The first initiative, which began during the 2014-2015 school year, has a mission to supply library cards to students in Pre-K to 3rd grade. The program is off to a great start with approximately 25,000 participants. So far, 14,116 students have signed up for a new library card and more than 10,000 students with existing cards now have a better sense of how to use them to support their education.
David Singleton, Director of Libraries for Charlotte Mecklenburg Library, notes, “We know that early learning is key to educational success, and this partnership means that all participating students and their parents will now have access to thousands of books, magazines, online learning, and other resources that support success in the classroom. We are grateful for the tremendous coordination in every classroom and all local public libraries that has made this project possible.”

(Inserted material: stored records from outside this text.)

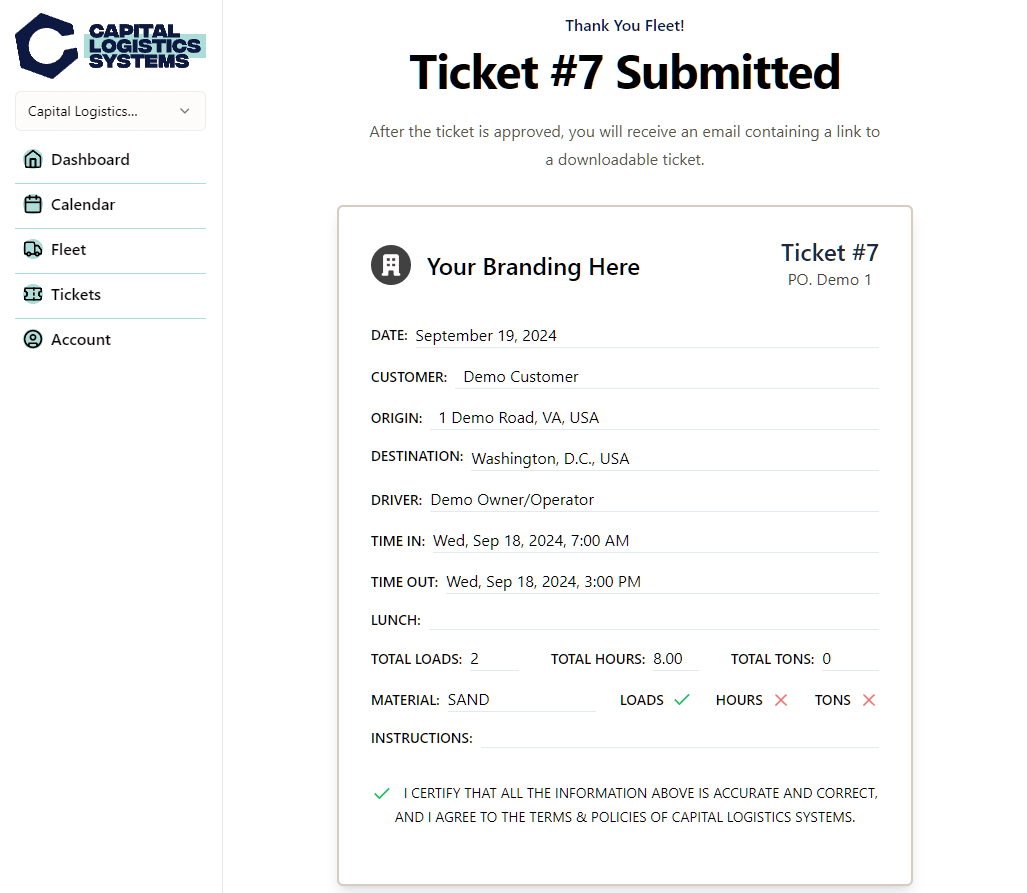Click the MATERIAL field showing SAND
Screen dimensions: 1027x893
521,700
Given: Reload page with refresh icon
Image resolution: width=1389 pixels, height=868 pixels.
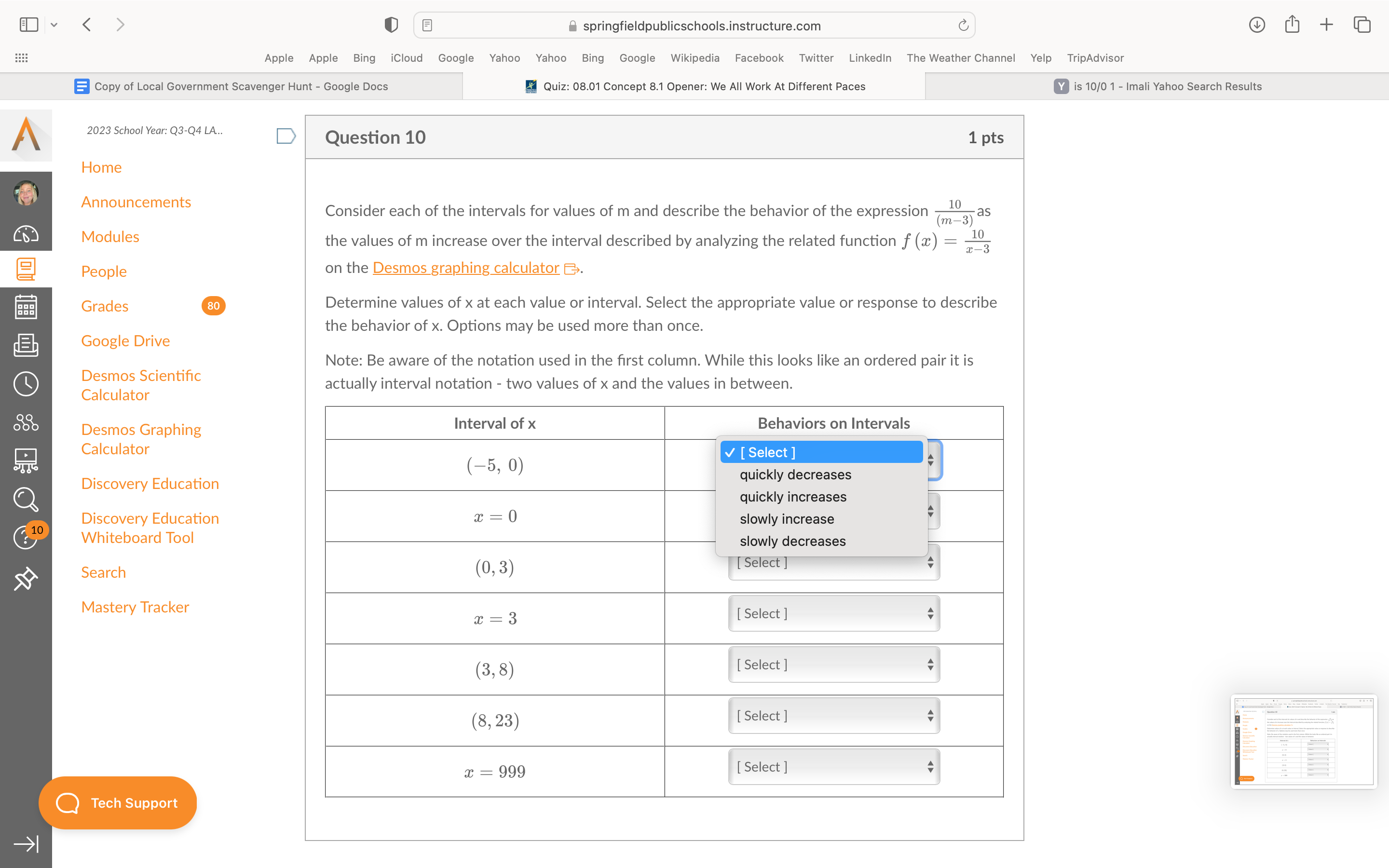Looking at the screenshot, I should click(x=963, y=25).
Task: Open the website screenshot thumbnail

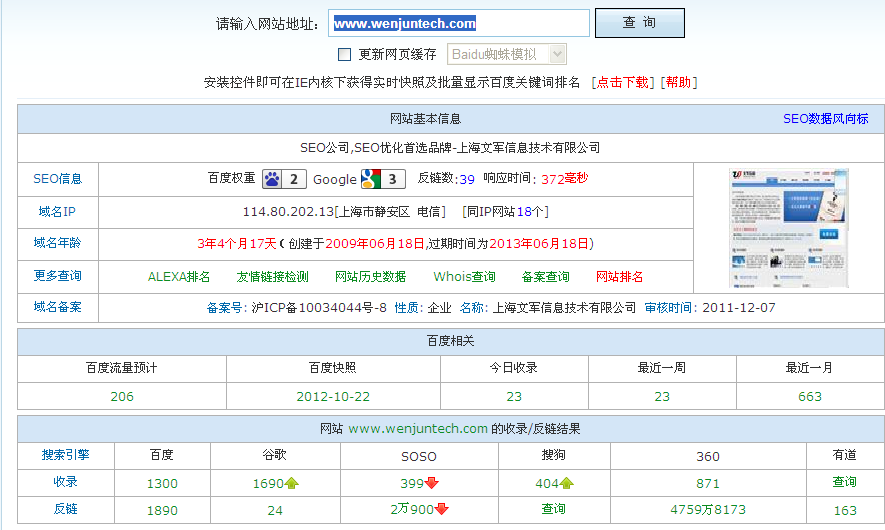Action: pyautogui.click(x=790, y=228)
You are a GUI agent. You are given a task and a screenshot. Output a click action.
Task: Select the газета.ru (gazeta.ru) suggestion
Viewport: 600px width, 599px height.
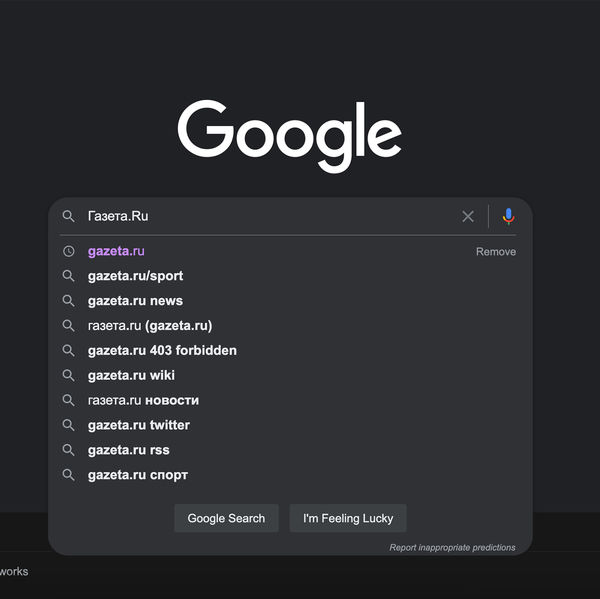coord(150,326)
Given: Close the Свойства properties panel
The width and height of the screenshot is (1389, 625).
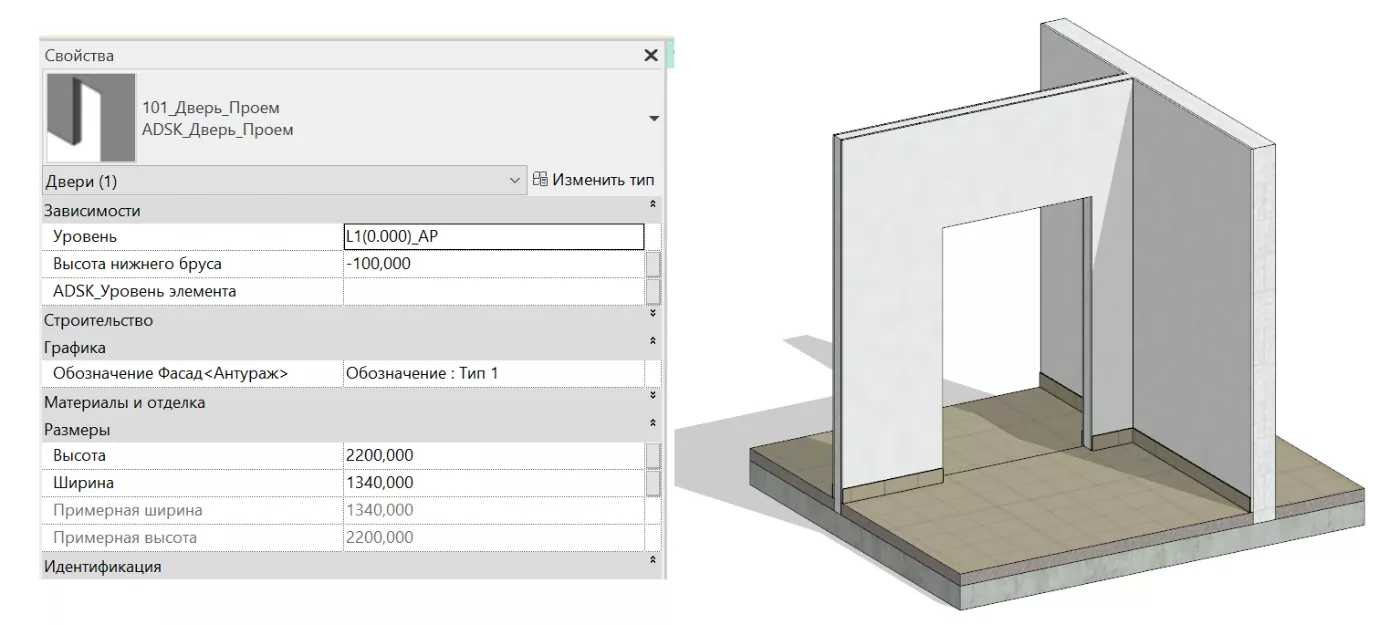Looking at the screenshot, I should (651, 56).
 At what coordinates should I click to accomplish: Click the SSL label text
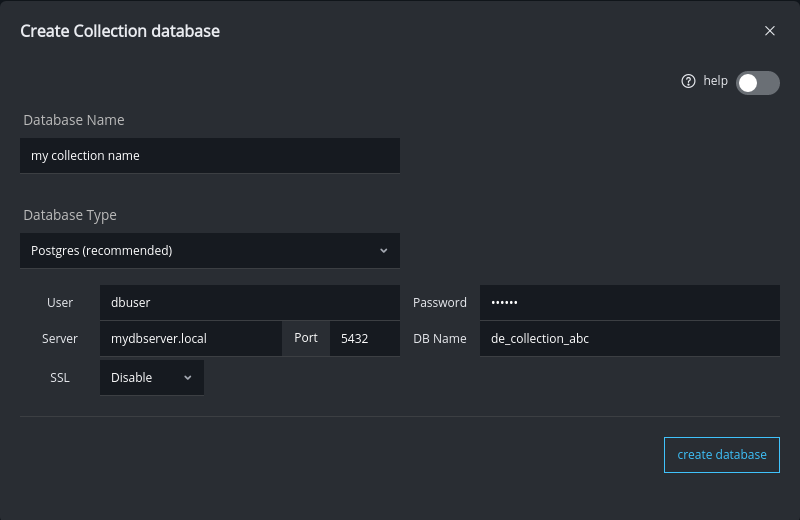coord(60,378)
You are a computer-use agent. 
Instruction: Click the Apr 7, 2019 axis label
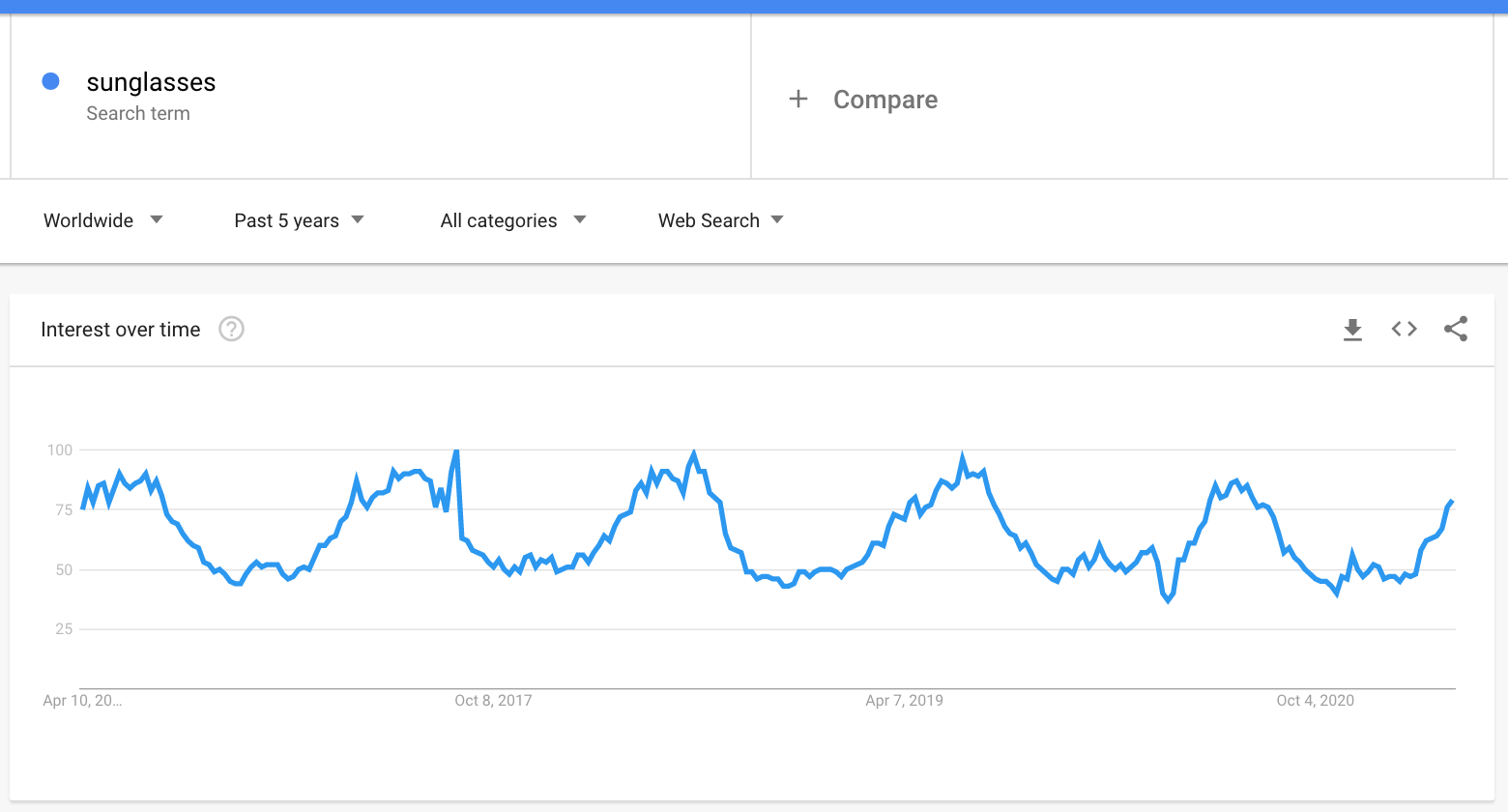pos(904,701)
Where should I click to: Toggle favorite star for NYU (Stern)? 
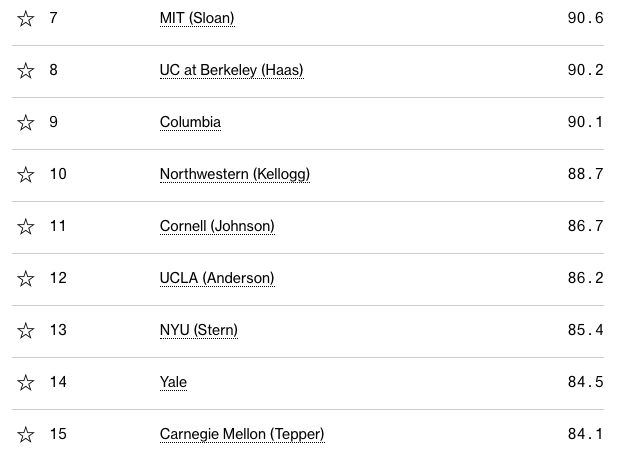coord(26,331)
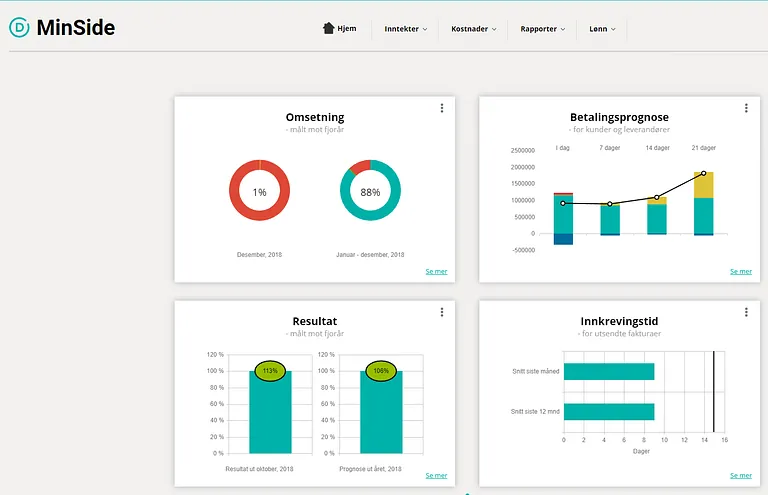This screenshot has height=495, width=768.
Task: Follow the Se mer link in Omsetning
Action: coord(436,271)
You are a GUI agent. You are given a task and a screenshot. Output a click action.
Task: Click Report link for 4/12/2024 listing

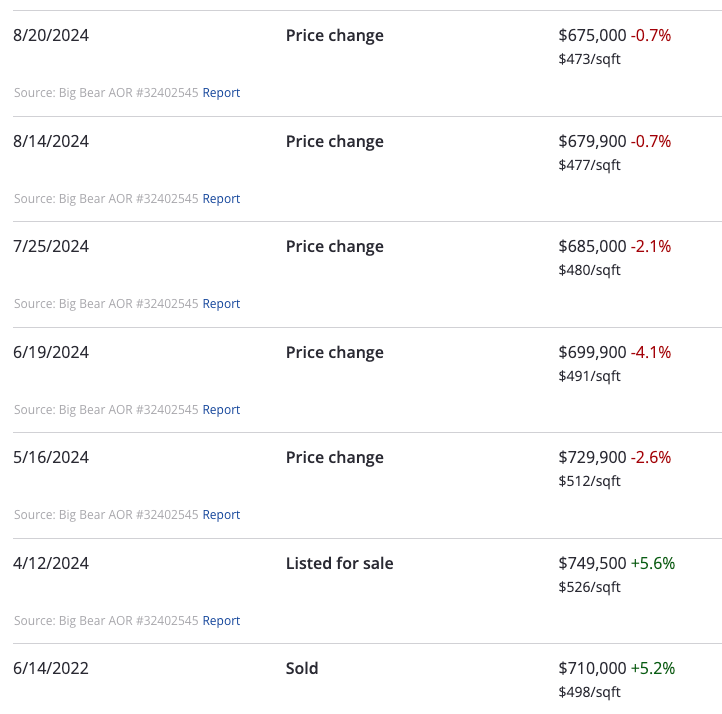coord(221,621)
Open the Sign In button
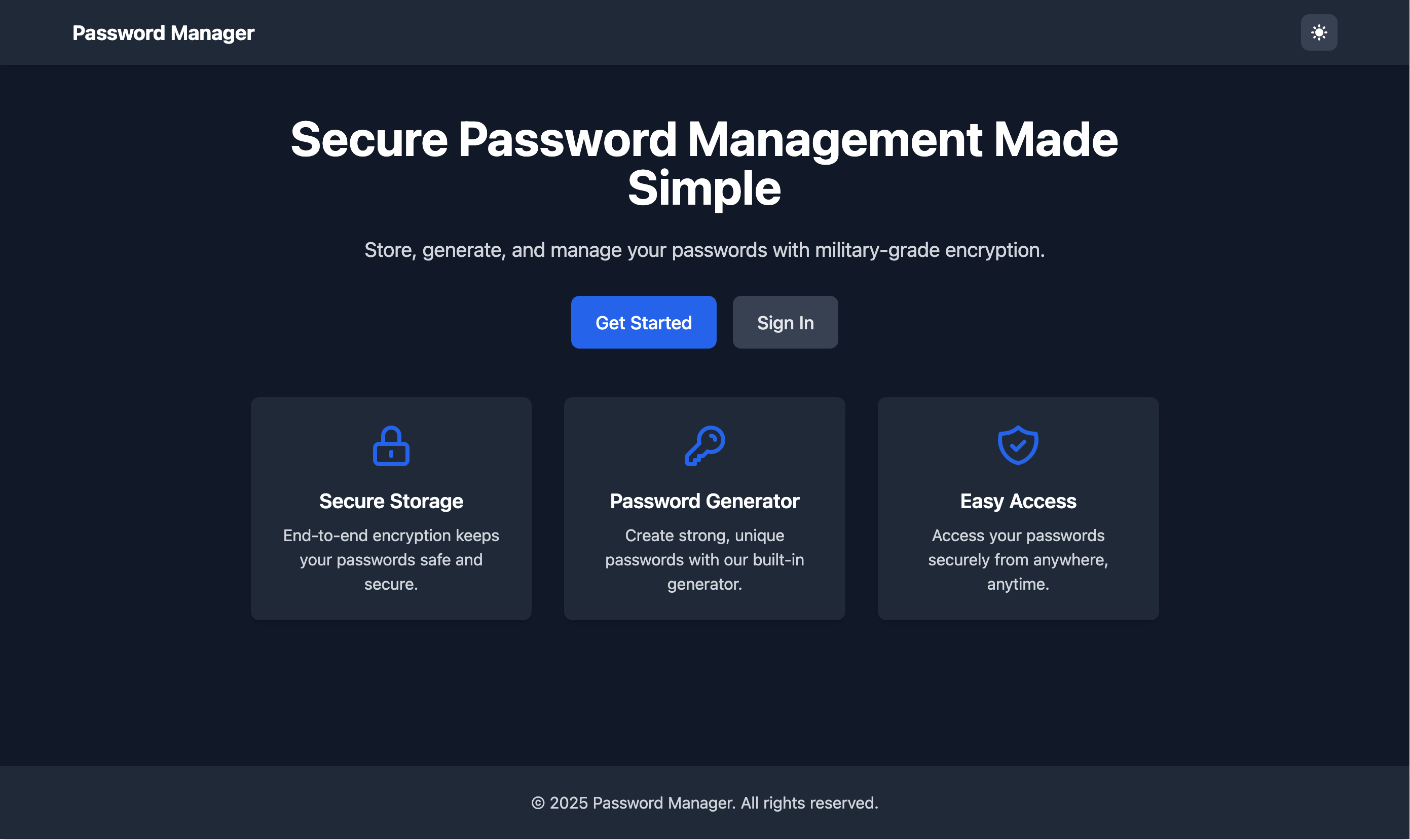 pyautogui.click(x=786, y=323)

“Our partnership with CMS to increase library card ownership among students from pre-kindergarten through third grade in Mecklenburg County reflects the latest research and the community’s wishes for libraries and schools to work together,” said Library CEO Lee Keesler. “Recent findings from the Pew Research Center’s Internet and American Life survey found that 85 percent of Americans 16 and older believe that libraries should definitely coordinate more closely with local schools.”
CMS Deputy Superintendent Dr. Ann Clark agrees, “Our teachers help instill the spark and the desire for learning, while libraries provide the opportunity for students to continue to practice those skills and obtain additional books and materials. When schools and libraries work together, the community wins.”
Later in the school year, the partners will be piloting the second initiative, a Library “eCard” program for students in grades 6-12 in the Project L.I.F.T community.